Charles Leclerc ma sobą udaną rywalizację na bahrańskim torze. Monakijczyk w sobotnie kwalifikacje wywalczył czwartą lokatę, a w samym wyścigu uplasował się na szóstej pozycji.
Jednak kierowca Ferrari liczył, że będzie w stanie powalczyć o podium w tych zmaganiach. Przypomnijmy, iż tuż po starcie wyprzedził Valtteriego Bottasa i przesunął się na trzecią lokatę. Obrona przed Finem nie trwała zbyt długo, ponieważ po zakończeniu neutralizacji wyprzedził go. Ostatecznie 23-latek zakończył wyścig ze stratą 22 sekund do zawodnika Mercedesa.
Mimo to Leclerc miał nadzieję, że tempo bolidu Ferrari pozwoli mu utrzymać Bottasa za sobą:
“Udało mi się go wyprzedzić, nie podejmując zbędnego ryzyka”, powiedział mistrz Formuły 2 z 2017 roku, cytowany przez RaceFans.

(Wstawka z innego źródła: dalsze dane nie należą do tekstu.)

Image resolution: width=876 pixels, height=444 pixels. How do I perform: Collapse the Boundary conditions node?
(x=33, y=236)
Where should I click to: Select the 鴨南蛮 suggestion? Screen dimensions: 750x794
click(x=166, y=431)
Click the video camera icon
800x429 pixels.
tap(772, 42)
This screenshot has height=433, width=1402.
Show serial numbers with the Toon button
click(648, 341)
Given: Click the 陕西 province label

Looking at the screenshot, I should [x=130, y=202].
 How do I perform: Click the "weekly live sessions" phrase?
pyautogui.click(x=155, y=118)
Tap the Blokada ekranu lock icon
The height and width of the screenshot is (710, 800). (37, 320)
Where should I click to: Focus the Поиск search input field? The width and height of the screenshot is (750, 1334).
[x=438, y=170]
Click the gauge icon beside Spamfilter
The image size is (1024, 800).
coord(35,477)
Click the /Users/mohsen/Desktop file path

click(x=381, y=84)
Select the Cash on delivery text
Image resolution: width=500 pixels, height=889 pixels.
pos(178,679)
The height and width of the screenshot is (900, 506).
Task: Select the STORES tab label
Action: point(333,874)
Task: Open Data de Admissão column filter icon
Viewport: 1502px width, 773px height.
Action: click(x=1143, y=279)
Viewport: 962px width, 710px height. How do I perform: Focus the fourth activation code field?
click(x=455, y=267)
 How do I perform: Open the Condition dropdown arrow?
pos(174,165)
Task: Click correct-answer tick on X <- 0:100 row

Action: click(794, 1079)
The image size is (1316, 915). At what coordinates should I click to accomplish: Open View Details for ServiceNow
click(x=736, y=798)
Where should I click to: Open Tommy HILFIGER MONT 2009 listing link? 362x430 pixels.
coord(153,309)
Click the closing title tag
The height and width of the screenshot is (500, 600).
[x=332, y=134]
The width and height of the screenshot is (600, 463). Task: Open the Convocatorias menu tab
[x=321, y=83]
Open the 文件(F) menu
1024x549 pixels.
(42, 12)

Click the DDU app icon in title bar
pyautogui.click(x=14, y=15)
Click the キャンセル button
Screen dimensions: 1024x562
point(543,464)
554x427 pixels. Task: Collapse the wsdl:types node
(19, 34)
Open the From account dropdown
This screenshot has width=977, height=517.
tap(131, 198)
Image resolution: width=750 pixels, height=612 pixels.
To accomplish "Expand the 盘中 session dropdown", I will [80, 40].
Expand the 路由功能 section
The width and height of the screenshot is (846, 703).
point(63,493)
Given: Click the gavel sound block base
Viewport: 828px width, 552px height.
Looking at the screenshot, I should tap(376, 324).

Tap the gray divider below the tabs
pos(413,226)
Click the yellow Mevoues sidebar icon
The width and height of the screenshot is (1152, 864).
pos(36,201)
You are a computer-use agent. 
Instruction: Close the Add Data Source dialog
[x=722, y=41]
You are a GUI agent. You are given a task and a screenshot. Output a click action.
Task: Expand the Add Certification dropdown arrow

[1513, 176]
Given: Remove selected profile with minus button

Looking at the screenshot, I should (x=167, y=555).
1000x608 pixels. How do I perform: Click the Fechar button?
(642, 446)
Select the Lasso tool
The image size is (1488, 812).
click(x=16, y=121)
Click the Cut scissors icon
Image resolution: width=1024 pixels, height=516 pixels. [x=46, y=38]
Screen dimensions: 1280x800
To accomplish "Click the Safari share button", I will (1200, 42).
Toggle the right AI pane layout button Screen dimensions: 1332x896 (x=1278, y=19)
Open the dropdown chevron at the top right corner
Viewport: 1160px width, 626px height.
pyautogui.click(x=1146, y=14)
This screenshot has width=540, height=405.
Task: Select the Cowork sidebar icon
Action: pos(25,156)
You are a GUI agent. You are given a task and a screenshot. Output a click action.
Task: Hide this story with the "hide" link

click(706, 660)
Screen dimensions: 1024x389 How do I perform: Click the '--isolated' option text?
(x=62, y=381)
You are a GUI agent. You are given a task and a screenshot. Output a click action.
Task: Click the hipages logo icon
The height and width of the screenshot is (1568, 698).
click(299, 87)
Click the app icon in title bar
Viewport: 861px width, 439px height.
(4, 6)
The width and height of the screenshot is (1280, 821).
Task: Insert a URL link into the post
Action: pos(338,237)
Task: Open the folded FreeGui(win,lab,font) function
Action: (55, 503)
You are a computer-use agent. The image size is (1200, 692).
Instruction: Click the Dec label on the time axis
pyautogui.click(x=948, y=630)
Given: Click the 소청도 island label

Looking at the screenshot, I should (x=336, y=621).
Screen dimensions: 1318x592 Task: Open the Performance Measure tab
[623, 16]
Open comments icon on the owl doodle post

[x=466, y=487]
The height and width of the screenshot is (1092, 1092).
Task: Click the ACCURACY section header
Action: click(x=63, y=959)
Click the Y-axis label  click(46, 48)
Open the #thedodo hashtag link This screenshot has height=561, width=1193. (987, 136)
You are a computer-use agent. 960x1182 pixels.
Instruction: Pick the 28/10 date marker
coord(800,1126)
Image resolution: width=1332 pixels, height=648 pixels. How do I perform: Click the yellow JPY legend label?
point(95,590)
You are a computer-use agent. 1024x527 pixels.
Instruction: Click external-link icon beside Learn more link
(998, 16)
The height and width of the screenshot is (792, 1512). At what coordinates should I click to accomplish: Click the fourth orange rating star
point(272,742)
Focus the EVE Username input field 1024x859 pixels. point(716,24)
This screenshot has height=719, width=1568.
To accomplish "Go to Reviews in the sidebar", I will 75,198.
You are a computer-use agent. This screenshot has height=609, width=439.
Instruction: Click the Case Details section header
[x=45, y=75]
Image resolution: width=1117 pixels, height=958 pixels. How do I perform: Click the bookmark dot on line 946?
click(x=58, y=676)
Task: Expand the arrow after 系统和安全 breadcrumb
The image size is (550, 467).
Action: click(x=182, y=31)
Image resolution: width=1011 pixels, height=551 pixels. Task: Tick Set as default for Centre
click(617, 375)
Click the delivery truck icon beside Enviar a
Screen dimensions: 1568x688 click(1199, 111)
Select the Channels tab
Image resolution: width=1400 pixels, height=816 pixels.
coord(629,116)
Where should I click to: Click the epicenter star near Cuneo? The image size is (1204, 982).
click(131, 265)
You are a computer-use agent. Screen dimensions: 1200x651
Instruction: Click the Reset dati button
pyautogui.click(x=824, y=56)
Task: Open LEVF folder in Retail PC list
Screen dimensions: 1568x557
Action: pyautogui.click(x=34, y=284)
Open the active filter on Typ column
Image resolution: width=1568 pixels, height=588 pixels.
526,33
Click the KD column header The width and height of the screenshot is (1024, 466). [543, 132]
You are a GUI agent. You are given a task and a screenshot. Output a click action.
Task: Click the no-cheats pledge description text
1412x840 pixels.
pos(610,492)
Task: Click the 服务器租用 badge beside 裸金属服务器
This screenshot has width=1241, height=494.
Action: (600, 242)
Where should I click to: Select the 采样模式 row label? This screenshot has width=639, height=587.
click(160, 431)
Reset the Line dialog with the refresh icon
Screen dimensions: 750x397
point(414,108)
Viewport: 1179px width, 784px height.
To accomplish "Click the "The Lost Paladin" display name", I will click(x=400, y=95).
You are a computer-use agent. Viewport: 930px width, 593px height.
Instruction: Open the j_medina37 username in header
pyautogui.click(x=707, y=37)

“Przed wyścigiem zawsze próbujesz sobie wyobrazić z kim możesz walczyć, a z kim nie.”
“Valtteri był w pewnym sensie zagadką, ponieważ w drugim treningu nie prezentował się tak, jak się tego spodziewaliśmy. Z tego powodu mieliśmy nadzieję, że utrzymamy go za sobą, ale niestety tak się nie stało.”
Niemniej jednak młody kierowca jest bardzo zadowolony z postępów Ferrari po nieudanym sezonie 2020:
“Gdy spojrzę na to, gdzie byliśmy w zeszłym roku, naprawdę widać duży postęp.”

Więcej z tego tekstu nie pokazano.